**Stored data entries**
====

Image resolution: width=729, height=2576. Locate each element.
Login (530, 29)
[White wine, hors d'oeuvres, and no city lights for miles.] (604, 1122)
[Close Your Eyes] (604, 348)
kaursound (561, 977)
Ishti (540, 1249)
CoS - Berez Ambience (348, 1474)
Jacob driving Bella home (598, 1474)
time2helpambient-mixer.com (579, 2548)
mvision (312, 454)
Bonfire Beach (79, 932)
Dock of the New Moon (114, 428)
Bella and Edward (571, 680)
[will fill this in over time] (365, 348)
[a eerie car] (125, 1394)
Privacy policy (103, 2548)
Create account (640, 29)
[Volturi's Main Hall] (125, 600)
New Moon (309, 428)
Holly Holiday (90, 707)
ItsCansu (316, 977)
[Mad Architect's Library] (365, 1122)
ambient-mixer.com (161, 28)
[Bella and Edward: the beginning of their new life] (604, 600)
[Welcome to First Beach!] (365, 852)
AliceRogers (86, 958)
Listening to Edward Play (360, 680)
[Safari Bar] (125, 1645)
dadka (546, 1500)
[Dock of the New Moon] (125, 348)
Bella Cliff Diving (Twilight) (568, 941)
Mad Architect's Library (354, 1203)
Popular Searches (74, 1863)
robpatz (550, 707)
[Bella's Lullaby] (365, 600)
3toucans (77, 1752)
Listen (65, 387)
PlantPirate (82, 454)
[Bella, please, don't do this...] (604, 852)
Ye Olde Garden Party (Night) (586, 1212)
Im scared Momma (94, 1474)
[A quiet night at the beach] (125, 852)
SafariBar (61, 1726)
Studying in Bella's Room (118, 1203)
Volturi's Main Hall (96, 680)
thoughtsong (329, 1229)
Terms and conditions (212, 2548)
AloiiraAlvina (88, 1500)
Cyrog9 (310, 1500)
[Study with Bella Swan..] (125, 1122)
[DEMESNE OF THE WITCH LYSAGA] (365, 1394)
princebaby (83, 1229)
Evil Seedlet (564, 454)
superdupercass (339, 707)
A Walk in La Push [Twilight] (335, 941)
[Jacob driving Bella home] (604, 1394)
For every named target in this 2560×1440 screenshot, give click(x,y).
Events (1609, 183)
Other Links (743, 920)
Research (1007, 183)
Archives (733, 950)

====

**EXERCISE DIRECTIONS**
Among the lines above, some may include the string "mixer"; state how many, and nothing more.

**COMPLETED TASK**
2